Cancer develops not only as a result of genetic mutations and genomic rearrangements, but also as a consequence of numerous epigenetic alterations, including extensive changes in the distribution of DNA methylation throughout the genome. DNA methylation changes contribute directly to cancer by transcriptional silencing of tumor-suppressor genes through promoter CpG island hypermethylation. Broad epigenomic analysis of human tumors can reveal relationships between large numbers of epigenetic events and can provide insight into the mechanisms underlying concerted epigenetic change. Genomic loci targeted by Polycomb Group Repressors in embryonic stem cells, and involved in cellular differentiation, are predisposed to aberrant DNA methylation in cancer cells, suggesting that an epigenetic block to cellular differentiation may sometimes be an initiating event in carcinogenesis. The very strong associations between distinct epigenetic subtypes, such as CpG Island Methylator Phenotypes (CIMP) and specific somatic genetic events, such as BRAF mutation in colorectal cancer and IDH1 mutation in glioblastoma multiforme are consistent with an early role for DNA methylation alterations, providing a favorable cellular context for the subsequent somatic mutation.

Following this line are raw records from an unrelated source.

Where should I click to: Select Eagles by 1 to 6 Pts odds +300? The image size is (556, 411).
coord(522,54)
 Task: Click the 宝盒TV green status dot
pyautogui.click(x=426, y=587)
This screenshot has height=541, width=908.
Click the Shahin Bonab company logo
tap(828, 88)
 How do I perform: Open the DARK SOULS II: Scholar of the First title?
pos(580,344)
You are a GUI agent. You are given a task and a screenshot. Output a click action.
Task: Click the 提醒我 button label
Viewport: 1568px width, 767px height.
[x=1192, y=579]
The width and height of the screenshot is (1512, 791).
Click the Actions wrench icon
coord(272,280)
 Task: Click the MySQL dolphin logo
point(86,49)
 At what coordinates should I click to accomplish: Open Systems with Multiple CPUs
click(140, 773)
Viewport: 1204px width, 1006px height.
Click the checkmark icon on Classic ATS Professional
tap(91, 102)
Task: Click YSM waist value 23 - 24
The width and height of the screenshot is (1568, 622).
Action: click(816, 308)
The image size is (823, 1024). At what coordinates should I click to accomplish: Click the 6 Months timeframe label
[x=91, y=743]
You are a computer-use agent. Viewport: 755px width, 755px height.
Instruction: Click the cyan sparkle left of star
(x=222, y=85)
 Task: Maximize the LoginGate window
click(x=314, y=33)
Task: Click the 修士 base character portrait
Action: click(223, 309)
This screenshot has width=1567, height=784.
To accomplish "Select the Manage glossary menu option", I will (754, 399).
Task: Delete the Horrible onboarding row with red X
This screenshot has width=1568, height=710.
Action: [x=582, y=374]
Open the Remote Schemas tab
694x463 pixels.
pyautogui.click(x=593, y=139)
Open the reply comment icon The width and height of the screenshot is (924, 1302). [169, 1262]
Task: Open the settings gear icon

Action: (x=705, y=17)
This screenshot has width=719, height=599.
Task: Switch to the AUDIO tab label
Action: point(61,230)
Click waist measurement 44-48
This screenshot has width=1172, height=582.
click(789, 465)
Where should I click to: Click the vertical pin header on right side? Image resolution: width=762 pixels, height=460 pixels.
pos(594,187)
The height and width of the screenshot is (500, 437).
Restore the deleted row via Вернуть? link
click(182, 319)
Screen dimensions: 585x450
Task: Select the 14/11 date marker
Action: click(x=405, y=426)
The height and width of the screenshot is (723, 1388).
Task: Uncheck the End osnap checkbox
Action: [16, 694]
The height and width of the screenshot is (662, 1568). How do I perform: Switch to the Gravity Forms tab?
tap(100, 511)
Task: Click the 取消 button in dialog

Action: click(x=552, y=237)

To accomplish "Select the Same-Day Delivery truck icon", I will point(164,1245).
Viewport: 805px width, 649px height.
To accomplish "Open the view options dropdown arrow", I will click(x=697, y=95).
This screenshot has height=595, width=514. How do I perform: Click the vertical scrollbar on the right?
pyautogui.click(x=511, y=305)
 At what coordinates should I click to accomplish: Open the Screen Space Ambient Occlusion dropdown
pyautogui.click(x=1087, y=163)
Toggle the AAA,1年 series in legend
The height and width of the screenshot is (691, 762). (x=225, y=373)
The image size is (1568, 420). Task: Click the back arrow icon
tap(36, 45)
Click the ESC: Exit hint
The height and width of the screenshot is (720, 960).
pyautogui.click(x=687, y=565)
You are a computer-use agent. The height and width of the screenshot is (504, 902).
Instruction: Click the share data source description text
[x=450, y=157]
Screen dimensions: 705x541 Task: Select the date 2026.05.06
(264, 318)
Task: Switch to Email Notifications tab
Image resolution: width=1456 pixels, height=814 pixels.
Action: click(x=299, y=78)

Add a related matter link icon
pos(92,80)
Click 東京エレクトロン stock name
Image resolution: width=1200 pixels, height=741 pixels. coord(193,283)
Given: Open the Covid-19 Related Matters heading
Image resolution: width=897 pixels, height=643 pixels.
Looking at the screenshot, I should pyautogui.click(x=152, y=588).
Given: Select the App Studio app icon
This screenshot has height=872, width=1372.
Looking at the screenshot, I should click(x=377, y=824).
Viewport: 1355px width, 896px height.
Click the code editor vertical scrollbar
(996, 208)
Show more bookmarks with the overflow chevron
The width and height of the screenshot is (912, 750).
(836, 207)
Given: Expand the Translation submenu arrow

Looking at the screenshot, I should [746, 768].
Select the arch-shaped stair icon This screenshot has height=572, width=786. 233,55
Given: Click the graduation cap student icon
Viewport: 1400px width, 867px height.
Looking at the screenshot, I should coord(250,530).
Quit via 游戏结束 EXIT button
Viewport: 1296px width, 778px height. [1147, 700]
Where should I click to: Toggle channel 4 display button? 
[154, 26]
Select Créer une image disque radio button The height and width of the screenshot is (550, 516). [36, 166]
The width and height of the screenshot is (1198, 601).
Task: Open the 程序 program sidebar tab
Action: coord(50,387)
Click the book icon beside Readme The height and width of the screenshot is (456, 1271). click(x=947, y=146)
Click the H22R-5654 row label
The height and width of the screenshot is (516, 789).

The analysis of whole methylomes at single-basepair resolution reveals that cancer-associated changes occur differentially across defined regions of the genome associated with the nuclear lamina. It is apparent that epigenomic analysis is essential for a full understanding of the relationship between alterations in the cancer genome and the origin and clinical diversity of individual tumors.